Shinmaywa 003 (Custom).jpgI visited ShinMaywa Industries, on the outskirts of Tokyo, today and met with Yasuo Kawanishi, who is involved in business development. I also met with Eiichi Negishi, who is seconded to the Japan Aircraft Development Corporation, and is helping with commercialisation of the ShinMaywa US-2 amphibious aircraft.

The US-2 is a search and rescue (SAR) aircraft in service with the Japanese Maritime Self-Defence Force.

Because it is a niche product, ShinMaywa has only delivered four US-2s to the Maritime Self-Defence Force and has just one more on order, for delivery in 2012.

Clearly ShinMaywa needs to find other customers to justify the investment it has made in this aircraft.

Japanese companies are forbidden from exporting military equipment, except to the USA, so ShinMaywa has developed a concept for a civil variant, namely the US-2 fire-fighting amphibian. As the name suggests, this is a fire-fighting aircraft that can land and take-off from rough seas with waves of up to around 3m.

On paper the US-2 stacks up pretty well against other fire-fighting amphibious aircraft.

ShinMaywa’s product spec sheet says the US-2 can carry 15t of water whereas the Beriev Be-200 and the Bombardier 415 can carry only 12t and 6t of water respectively.

The Malaysian Maritime Enforcement Agency tells me that they have difficulty landing their 415 in seas with more than one metre high waves. The US-2, meanwhile, can handle 3m high waves.

So the Japanese have a product that appears to be the best on paper and we know they can build it because they are already building the SAR version.

Meanwhile, China’s AVIC General Aviation Company is trying to develop a fire-fighting amphibious aircraft called the Dragon 600.

I know that relations between China and Japan are strained and there is a lot of rivalry between the two. But if we put aside emotions and look at it rationally, it makes no sense for China and Japan to compete on their own in such a niche market.

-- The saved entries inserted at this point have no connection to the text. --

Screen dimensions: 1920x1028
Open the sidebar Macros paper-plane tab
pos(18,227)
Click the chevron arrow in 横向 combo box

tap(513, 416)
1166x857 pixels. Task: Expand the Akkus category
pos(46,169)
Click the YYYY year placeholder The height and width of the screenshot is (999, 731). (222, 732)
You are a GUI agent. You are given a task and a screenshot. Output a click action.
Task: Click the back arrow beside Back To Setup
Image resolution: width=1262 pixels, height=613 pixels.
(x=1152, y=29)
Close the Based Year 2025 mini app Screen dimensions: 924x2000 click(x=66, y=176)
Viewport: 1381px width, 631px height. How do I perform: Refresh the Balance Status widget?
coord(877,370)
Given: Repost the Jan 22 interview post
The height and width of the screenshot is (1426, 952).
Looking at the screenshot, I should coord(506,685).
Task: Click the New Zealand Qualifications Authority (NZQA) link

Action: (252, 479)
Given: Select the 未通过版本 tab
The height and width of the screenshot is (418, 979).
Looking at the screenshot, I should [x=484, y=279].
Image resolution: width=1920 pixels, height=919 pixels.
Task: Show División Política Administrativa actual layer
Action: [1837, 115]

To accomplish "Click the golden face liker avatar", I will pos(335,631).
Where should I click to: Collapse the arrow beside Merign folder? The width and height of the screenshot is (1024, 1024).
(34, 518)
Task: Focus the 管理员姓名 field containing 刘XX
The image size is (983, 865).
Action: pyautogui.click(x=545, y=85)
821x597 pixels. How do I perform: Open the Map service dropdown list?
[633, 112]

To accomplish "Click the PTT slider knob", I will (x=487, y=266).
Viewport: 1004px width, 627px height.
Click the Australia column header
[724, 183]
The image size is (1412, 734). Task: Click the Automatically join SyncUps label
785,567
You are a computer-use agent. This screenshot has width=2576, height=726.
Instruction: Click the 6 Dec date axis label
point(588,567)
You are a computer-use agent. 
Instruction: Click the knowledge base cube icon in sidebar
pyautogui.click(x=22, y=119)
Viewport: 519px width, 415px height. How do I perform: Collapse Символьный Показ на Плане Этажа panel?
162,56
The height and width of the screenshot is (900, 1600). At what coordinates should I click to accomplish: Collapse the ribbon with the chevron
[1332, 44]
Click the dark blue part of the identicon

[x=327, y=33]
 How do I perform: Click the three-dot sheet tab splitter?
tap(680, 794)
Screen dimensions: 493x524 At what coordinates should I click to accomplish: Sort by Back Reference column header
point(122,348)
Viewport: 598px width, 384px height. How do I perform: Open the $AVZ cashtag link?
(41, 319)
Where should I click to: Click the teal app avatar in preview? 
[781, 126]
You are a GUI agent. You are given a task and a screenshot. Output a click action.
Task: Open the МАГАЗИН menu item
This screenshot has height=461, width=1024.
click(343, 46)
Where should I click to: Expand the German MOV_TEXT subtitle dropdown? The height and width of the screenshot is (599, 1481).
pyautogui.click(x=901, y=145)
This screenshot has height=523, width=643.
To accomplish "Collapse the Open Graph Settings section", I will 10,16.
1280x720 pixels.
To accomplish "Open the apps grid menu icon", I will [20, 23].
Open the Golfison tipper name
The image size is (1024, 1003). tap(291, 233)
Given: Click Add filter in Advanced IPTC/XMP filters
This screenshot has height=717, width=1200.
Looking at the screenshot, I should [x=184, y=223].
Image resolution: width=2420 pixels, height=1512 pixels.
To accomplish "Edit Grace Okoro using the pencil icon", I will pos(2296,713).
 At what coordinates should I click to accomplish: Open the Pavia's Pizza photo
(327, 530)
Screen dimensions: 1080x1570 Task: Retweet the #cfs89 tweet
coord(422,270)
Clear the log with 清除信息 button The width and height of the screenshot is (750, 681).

It would make more sense for the two to co-operate and work together on this. One of ShinMaywa’s problems is the high cost of manufacturing in Japan. If some of the manufacturing was done in China it would allow the US-2 amphibious aircraft to compete better on price.

Some would argue that having manufacturing of US-2 parts done in China would be giving the Chinese defence technology. I don’t buy this argument. We’re not talking about attack aircraft here. The US-2 is a four-engined turboprop SAR aircraft which is made almost entirely from metal with almost no composite materials.

If some of the systems on board have dual civil and military use then Japan, with regards to the civil variant, can always substitute these with other systems.

It is also worth adding that when Italy and France came to the realisation a few decades ago that they were developing very similar turboprop aircraft, they responded by teaming up rather than competing. The company they created was ATR, a 50-50 joint-venture between EADS and Italy’s Alenia Aeronautica.